Saya hanyalah seorang ayah biasa yang ingin anaknya segera pulang ke kampung. Tubuh saya sudah renta, bahkan nafas saya pun tidak ingin lagi berada dalam raga ini. Kepada pak gubernur yang terhormat, tolong samapaikan pesan saya kepada anak saya, kalau saya sangat merindukannya. Dia anak yang baik, sopan dan pintar. ANton pun sudah sukses, punya istri yang cantik dan anak yang bijak. Saya sangat merindukan mereka semua, saya ingin melihat mereka untuk terakhir kalinya.
Sudah seringkali saya menulis surat untuk anak saya, tapi dia selalu menelpon saya, hanya untuk menanyakan kabar saya. Saya selalu baik, ketika mengingat anak saya sudah sukses. Tolong saya pak, supaya anak saya segera pulang, saya ingin memeluknya seperti ia kecil dulu, mencium keningnya dan memberi kehangatan dari seorang ayah untuk puteranya.
Nama anak saya Anton Nababan, alamatnya di cilandak jakarta selatan. Saya mohon dengan sangat pak gubernur
terimakasih, salam hormat saya
Tetesan air mata anton tak terbendung, ayah yang sangat merindukannya bahkan nyaris ia lupakan. Kerinduan pula yang membuat sang ayah berani melibatkan gubernur untuk bicara pada anton. Tapi semua sudah sia - sia, kerinduan sang ayah harus terpisah oleh kematian.
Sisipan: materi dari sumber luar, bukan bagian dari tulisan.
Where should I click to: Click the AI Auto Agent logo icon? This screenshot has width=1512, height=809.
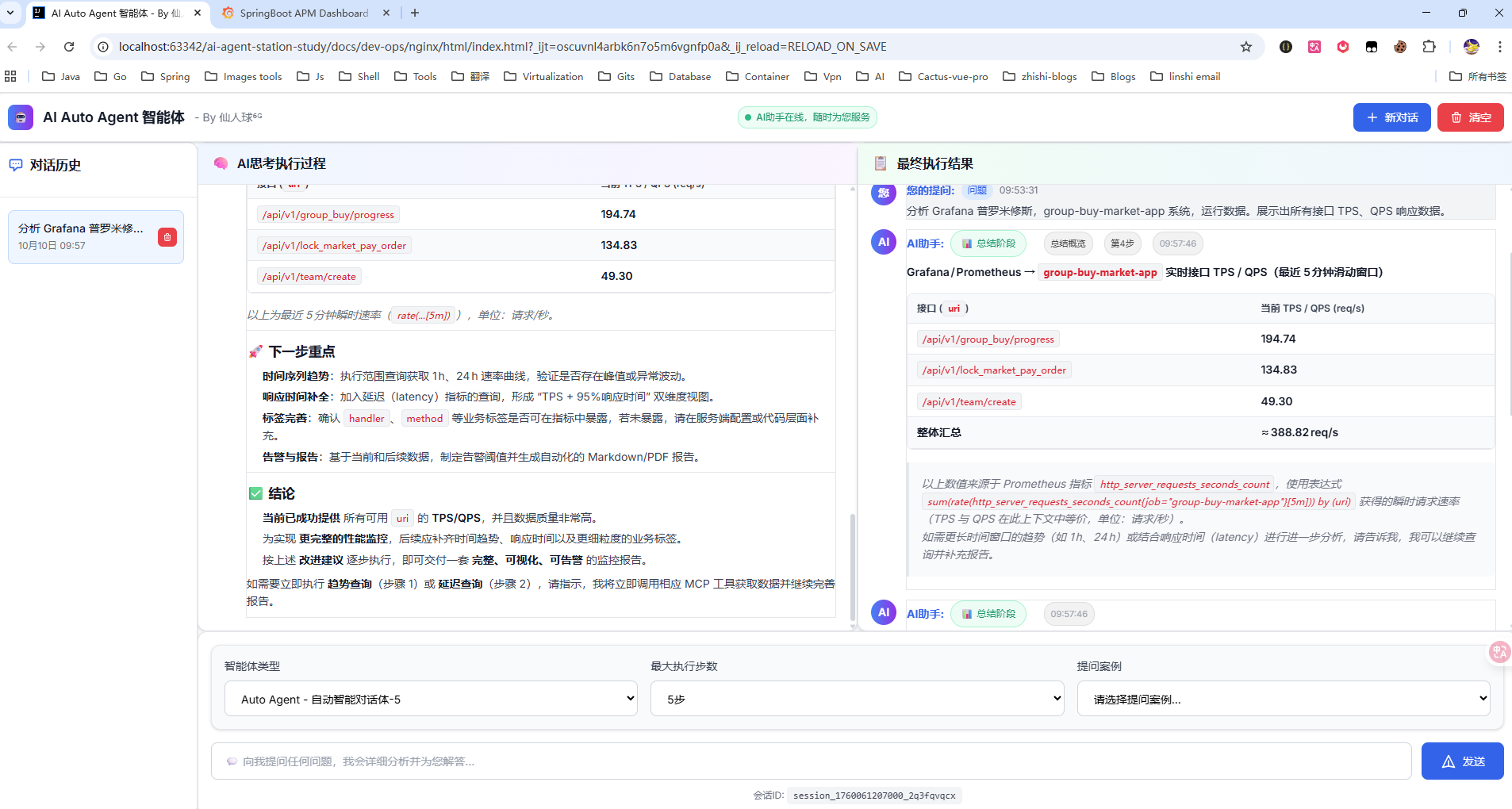(x=21, y=117)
Surat ini pernah ada, walau memang tidak pernah sampai ditangan gubernur. Anton (bukan nama sebenarnya) terakhir pulang kampung tujuh tahun sebelum ayahnya meninggal, saat ardi (bukan nama sebenarnya) masih berusia beberapa bulan. Anton menemukan surat ini, dibawah bantal sang ayah, yang hendak ia bersihkan.